The Quebec government is prepared to support financially smaller aluminum producers hurt by U.S. tariffs just as it did with the softwood lumber sector, the province’s economic development minister said Monday.
“If there is a risk of reducing their production or a risk of not being able to export as much, we will be there to support them in making sure that they maintain the jobs that they have in that sector,” Dominique Anglade told an aluminum summit.
“This is the approach we took with softwood lumber, we’ll be taking the same approach yet again this time with Quebec firms in aluminum.”
The minister didn’t announce details of that support, but said a meeting will take place next Monday with the various players.
Quebec has offered up to about $300 million in loans and loan guarantees to softwood lumber producers. It has received about 20 requests for financial support, but no money has yet been distributed, a government official said.
The aluminum industry has been in discussions with the Quebec and federal governments for several weeks about helping small companies that lack the cash flow or profit margins to pay 10 per cent tariffs, said Jean Simard, president of the Aluminum Association of Canada.
U.S. President Donald Trump had exempted Canada, Mexico and the European Union when he imposed 25 per cent import duties on steel and 10 per cent on aluminum in early March.
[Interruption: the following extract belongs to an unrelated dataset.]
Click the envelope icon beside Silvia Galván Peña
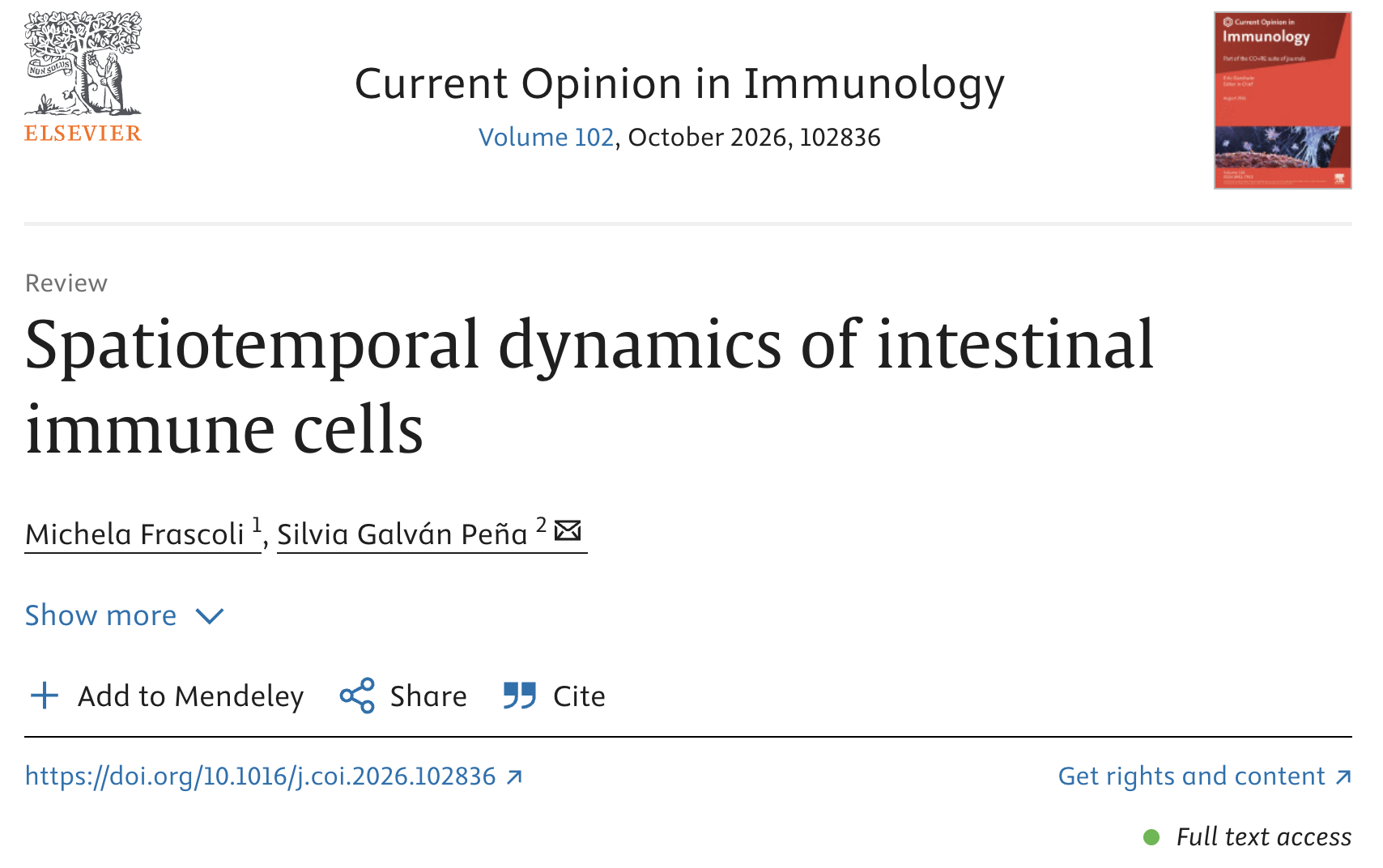1383x868 pixels. tap(568, 530)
Those exemptions ended Friday, prompting retaliation from the Canadian government.
“This is uncharted territory,” Simard told reporters at the summit, which he described as a first for the industry.
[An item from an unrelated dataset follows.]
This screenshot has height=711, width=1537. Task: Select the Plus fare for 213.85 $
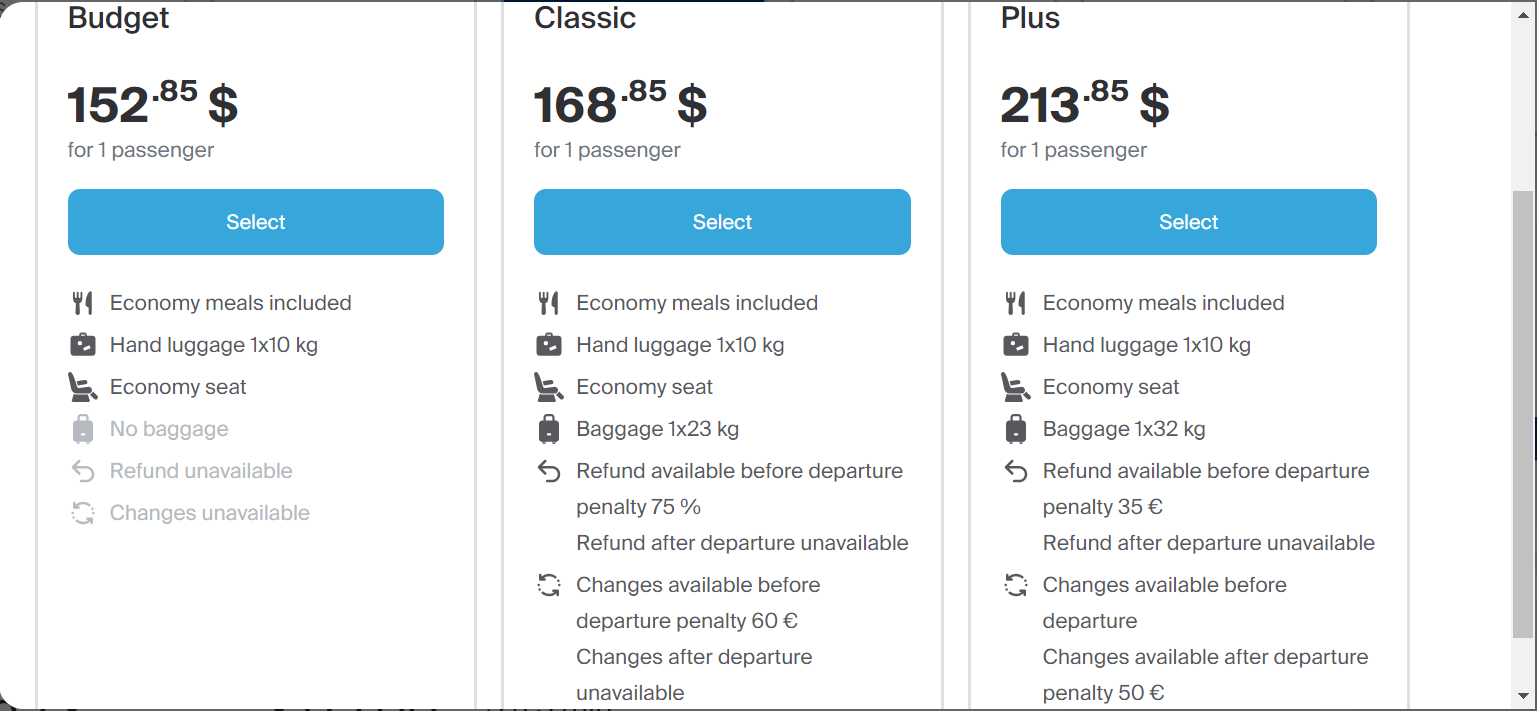tap(1188, 222)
“We will need days and weeks to find out how we have to tailor the programs to make sure that at the end of the day we don’t lose any members of the industry.”
The tariffs aren’t expected to have an immediate impact on jobs, but the goal is to avoid losing companies that transform aluminum to other products that are economically important for the industry.
International Trade Minister François-Philippe Champagne told the summit that the U.S. tariffs are deeply disappointing and will do nothing to address the real problem of overcapacity coming from China.
The aluminum industry and politicians from Canada and Quebec are meeting for two days to discuss challenges facing the sector including U.S. tariffs against Canada and other global suppliers.
No choice but to the fight the U.S. administration: Anglade
The event started Sunday with a discussion about free and fair trade by former Quebec premier Jean Charest and the heads of several aluminum producers. The sessions Monday will focus on government policy dealing with global overcapacity along with the support of free and fair trade.
“Clearly what happened last week was a direct attack on our economy in a way that is totally unreasonable especially in that it’s not addressing the main issue,” Anglade said.
“We all know that we have an issue of overcapacity with China.”
She said the province and Canada have no choice but to fight the U.S. administration’s decision.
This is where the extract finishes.